All sources pre-configured with appropriate topic tags and priority levels.

## Dependencies

```bash
pip install -r requirements.txt
```

**Optional but Recommended**:
- `feedparser>=6.0.0` - Better RSS parsing (fallback to regex if unavailable)
- `jsonschema>=4.0.0` - Configuration validation

**All scripts work with Python 3.8+ standard library only.**

## Migration from v1.x

1. **Config Migration**: Old config files are automatically migrated to new structure
2. **Script Updates**: New command-line interfaces with better error handling
3. **Template System**: Replace old prompt-based generation with template system
4. **Quality Scoring**: New scoring system affects article ranking

## Monitoring & Operations

### Health Checks
```bash
# Validate configuration
python3 scripts/validate-config.py --verbose

# Test RSS feeds
python3 scripts/fetch-rss.py --hours 1 --verbose

# Check Twitter API
python3 scripts/fetch-twitter.py --hours 1 --verbose
```

### Archive Management
- Digests automatically archived to `workspace/archive/tech-digest/`
- Previous digest titles used for duplicate detection
- Old archives cleaned automatically (90+ days)

### Error Handling
- **Network Failures**: Retry with exponential backoff
- **Rate Limits**: Automatic retry with appropriate delays
- **Invalid Content**: Graceful degradation, detailed logging
- **Configuration Errors**: Schema validation with helpful messages

## API Keys & Environment

Set in `~/.zshenv` or similar:
```bash
export X_BEARER_TOKEN="your_twitter_bearer_token"
export BRAVE_API_KEY="your_brave_search_api_key"  # Optional
```

- **Twitter**: Read-only bearer token, pay-per-use pricing
- **Brave Search**: Optional, fallback to agent web_search if unavailable

## Cron / Scheduled Task Integration

### OpenClaw Cron (Recommended)

The cron prompt should **NOT** hardcode the pipeline steps. Instead, reference `references/digest-prompt.md` and only pass configuration parameters. This ensures the pipeline logic stays in the skill repo and is consistent across all installations.

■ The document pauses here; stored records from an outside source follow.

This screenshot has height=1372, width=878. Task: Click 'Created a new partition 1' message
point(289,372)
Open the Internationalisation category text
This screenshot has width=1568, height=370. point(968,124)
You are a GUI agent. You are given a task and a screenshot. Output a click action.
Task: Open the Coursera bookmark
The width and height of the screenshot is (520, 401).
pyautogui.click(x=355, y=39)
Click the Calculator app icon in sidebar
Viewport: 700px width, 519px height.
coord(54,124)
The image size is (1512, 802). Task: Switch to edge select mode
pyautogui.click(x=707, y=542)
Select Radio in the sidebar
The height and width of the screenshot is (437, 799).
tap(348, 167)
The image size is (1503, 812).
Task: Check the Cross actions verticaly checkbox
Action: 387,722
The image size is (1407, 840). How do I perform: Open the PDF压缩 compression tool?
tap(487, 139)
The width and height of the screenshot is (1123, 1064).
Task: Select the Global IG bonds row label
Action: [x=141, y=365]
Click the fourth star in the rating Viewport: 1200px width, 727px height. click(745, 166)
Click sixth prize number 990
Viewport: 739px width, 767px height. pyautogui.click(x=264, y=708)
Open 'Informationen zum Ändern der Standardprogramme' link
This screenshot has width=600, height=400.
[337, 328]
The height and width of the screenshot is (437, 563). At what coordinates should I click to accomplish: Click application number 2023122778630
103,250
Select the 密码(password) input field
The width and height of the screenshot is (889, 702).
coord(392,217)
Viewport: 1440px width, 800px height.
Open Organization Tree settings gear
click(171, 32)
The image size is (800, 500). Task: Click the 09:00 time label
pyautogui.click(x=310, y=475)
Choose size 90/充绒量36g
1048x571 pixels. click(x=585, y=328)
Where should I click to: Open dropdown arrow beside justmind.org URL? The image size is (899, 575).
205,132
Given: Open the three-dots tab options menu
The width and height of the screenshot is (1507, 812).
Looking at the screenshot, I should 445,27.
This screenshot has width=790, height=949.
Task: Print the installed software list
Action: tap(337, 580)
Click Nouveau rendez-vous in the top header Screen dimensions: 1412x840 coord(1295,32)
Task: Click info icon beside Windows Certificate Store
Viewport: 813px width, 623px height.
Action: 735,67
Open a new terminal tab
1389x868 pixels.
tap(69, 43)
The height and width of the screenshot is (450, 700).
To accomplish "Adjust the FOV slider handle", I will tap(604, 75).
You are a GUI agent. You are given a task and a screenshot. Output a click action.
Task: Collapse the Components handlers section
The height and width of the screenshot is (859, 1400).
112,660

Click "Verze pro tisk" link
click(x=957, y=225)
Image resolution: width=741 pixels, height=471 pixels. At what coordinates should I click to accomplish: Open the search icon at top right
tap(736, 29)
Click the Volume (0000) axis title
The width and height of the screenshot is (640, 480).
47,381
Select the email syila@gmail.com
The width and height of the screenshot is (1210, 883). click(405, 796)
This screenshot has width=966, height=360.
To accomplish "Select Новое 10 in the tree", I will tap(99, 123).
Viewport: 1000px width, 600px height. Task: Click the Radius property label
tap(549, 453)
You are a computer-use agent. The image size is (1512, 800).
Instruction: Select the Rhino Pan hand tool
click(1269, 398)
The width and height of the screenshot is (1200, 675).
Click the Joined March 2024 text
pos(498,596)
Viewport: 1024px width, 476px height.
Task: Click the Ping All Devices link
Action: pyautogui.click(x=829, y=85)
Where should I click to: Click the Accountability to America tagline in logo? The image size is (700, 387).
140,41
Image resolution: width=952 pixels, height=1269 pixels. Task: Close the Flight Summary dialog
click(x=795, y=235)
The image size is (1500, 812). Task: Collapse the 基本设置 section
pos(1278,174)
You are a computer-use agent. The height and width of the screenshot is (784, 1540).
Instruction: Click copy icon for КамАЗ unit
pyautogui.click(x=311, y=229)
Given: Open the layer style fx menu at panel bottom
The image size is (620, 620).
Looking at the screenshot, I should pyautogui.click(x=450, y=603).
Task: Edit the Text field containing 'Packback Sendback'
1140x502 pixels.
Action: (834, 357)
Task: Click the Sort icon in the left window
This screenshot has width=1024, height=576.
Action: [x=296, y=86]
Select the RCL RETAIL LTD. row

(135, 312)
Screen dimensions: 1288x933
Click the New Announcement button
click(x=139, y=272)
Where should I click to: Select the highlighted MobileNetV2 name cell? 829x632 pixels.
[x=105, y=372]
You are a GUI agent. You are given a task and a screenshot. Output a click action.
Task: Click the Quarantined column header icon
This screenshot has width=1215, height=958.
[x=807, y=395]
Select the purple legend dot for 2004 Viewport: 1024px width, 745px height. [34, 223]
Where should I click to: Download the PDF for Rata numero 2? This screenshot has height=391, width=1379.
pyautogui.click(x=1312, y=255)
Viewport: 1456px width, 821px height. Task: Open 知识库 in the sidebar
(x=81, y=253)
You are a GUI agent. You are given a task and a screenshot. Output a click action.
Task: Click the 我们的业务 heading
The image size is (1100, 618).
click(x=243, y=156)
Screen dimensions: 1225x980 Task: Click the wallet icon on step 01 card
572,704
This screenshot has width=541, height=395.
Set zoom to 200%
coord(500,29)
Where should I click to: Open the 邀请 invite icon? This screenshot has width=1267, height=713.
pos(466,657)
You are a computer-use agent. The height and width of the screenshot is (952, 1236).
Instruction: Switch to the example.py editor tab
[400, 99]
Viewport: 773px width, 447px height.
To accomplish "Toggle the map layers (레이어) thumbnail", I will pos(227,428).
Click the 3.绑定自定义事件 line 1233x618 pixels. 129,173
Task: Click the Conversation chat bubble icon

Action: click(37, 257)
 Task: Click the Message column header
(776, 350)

#### Daily Digest Cron Prompt
```
读取 <SKILL_DIR>/references/digest-prompt.md，按照其中的完整流程生成日报。

用以下参数替换占位符：
- MODE = daily
- TIME_WINDOW = past 1-2 days
- FRESHNESS = pd
- RSS_HOURS = 48
- ITEMS_PER_SECTION = 3-5
- BLOG_PICKS_COUNT = 2-3
- EXTRA_SECTIONS = （无）
- SUBJECT = Daily Tech Digest - YYYY-MM-DD
- WORKSPACE = <your workspace path>
- SKILL_DIR = <your skill install path>
- DISCORD_CHANNEL_ID = <your channel id>
- EMAIL = （optional）
- LANGUAGE = Chinese
- TEMPLATE = discord

严格按 prompt 模板中的步骤执行，不要跳过任何步骤。
```

#### Weekly Digest Cron Prompt
```
读取 <SKILL_DIR>/references/digest-prompt.md，按照其中的完整流程生成周报。

用以下参数替换占位符：
- MODE = weekly
- TIME_WINDOW = past 7 days
- FRESHNESS = pw
- RSS_HOURS = 168
- ITEMS_PER_SECTION = 5-8
- BLOG_PICKS_COUNT = 3-5
- EXTRA_SECTIONS = 📊 Weekly Trend Summary (2-3 sentences summarizing macro trends)
- SUBJECT = Weekly Tech Digest - YYYY-MM-DD
- WORKSPACE = <your workspace path>
- SKILL_DIR = <your skill install path>
- DISCORD_CHANNEL_ID = <your channel id>
- EMAIL = （optional）
- LANGUAGE = Chinese
- TEMPLATE = discord

严格按 prompt 模板中的步骤执行，不要跳过任何步骤。
```

#### Why This Pattern?
- **Single source of truth**: Pipeline logic lives in `digest-prompt.md`, not scattered across cron configs
- **Portable**: Same skill on different OpenClaw instances, just change paths and channel IDs
- **Maintainable**: Update the skill → all cron jobs pick up changes automatically
- **Anti-pattern**: Do NOT copy pipeline steps into the cron prompt — it will drift out of sync

#### Multi-Channel Delivery Limitation
OpenClaw enforces **cross-provider isolation**: a single session can only send messages to one provider (e.g., Discord OR Telegram, not both). If you need to deliver digests to multiple platforms, create **separate cron jobs** for each provider:

```
# Job 1: Discord + Email
- DISCORD_CHANNEL_ID = 1470806864412414071
- EMAIL = [email protected]
- TEMPLATE = discord

# Job 2: Telegram DM
- DISCORD_CHANNEL_ID = （无）
- EMAIL = （无）
- TEMPLATE = telegram
```
Replace `DISCORD_CHANNEL_ID` delivery with Telegram delivery in the second job's prompt (use `message` tool with `channel=telegram`).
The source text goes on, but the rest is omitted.